Saturday, August 2, 2008

Preparing for the Unforseen


Chapter One
Preparing for the Unforseen

Day after Christmas, 2004, Amritapuri, Kerala, India, on the shores of the Arabian Sea. Around noon. It’s a hot sunny day, with crows swooping and scolding, seemingly a normal sort of day. Then crows scatter and squawk as though disturbed about something, flying around like crazy. Suddenly a whooshing flood of ocean water explodes through brick walls enclosing the ashram. Men wildly shouting, women screaming. Water surges across the narrow peninsula and through the fishing village, smashing fishnet rigs that line the backwater river. What in God’s name is happening?

Only retrospect releases the story, and only piece by piece—your story, your friends’ stories, and the villagers’. Even then will you ever really comprehend it?

What about the morning of? Did anyone know? Had anyone felt what was coming the way horses and elephants do? I can’t honestly say I did. But I did feel the quake—all the way around, from the Sumatra Trench to the Arabian Sea side of India. I was sitting on the toilet and everything started to rock. Thinking I was dizzy and ill, I put my head down between my knees. When everything kept rocking, then I knew it was an earthquake. Having been raised in Southern California I was used to earthquakes. Big deal; I put it out of my mind.

Throughout the morning I felt dense, thick-minded, less-than-alert, maybe even depressed. But, in an ashram when you’re working on yourself, you can get depressed and not know exactly why. You accept it as a bummer, not as an indicator you are about to be inundated by a tsunami.

I’d always wondered how a person could avoid feeling, in the midst of accidents and tragedy. How could you not feel? With sirens blaring and red lights of emergency vehicles flashing, I wondered why? What happened? What was all the fuss? Maybe it’s over, for heaven’s sake. Let my friend Eiko and me go back to the ashram now. How was I to imagine we would spend five days as refugees, with only the clothes on our backs to wear and sleep in. Under equatorial sun, after half a day your clothes urgently need changing. And here I’d worried about dirty clothes, when villagers’ homes had been flattened, all their family’s possessions washed out to sea.

Do you see? From my position I hadn’t comprehended the damage the waves had wrought in the villages on the peninsula and in the ashram. My only solace is that I hadn't understood, because my friend and I were not in the ashram, not in the wave. We had been in the village on the other side of the backwaters and waiting for the ferry boat to take us across. While standing at the boat jetty, we saw the first wave flush across the peninsula and capsize a canoe; quickly we took to high ground fearing another wave, which became known as the killer wave.

And so bit by bit, I will tell the story as it was revealed to me, from others’ vantage points and my own, and all about the days that followed—the mass cremation, the cleanup, the sheltering and feeding of 15,000 villagers three meals a day, for many months. And the rebuilding of lives, of homes, of fishing boats—and the restoration of spirit.

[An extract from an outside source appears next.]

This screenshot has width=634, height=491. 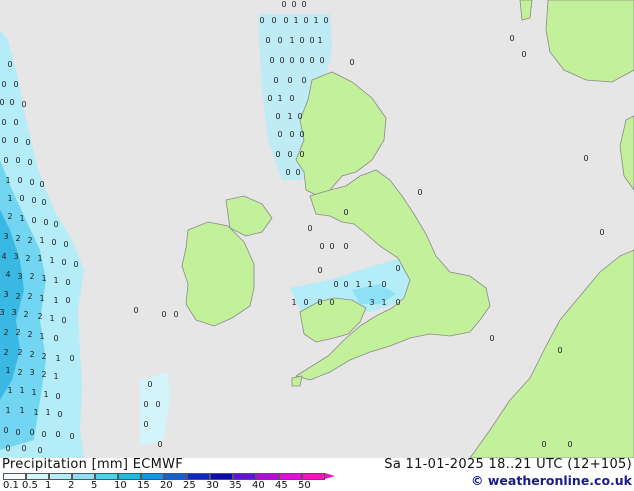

Meanwhile, in our refugee camp we carried on. Many of us recognized that a little story our guru Amma had been repeating to us over the years had suddenly come to fruition. We talked about the fable one day as we sat chopping vegetables for tsunami refugees. One of the Indian women, a middle-aged ashram resident, told the tale:

There was once a little bird living on a dead twig. The bird made no fuss that its home-twig was dead, but kept pecking at the tree bark, finding insects for food; building nest for shelter, laying eggs, and raising young; flying here and there, always returning home; getting into discussions with other birds. Despite knowing that some day the twig would break, the bird enjoyed living there. And then, the day arrived—the twig broke, and the little bird simply flew away.

When my Indian friend finished recapping the story, she wobbled her head from side to side Indian-style, and said, “Nothing is permanent, isn’t it.”

I reflected on how easy it was to assume I would never experience a calamity personally, that heartbreaking events only happen in other parts of the country or the world. In the midst of the tsunami and its devastations, in the moments when I felt frightened and numb, I realized that just as everyone else, I am subject to death and loss.

At the same time I was aware that underneath my fear and emotional disturbance, I felt a subtle spiritual strength that sustained me throughout all of it, and into the weeks to come and beyond. Then there was the sense of community, helping each other, pitching in however we could with all that needed to be done. And remaining open to a larger picture.


How does a part of the world leave the world?
How can wetness leave water? ...
No matter how fast you run,
Your shadow more than keeps up…
What hurts you, blesses you…
You must have shadow and light source, both.
Listen, and lay your head under the tree of awe.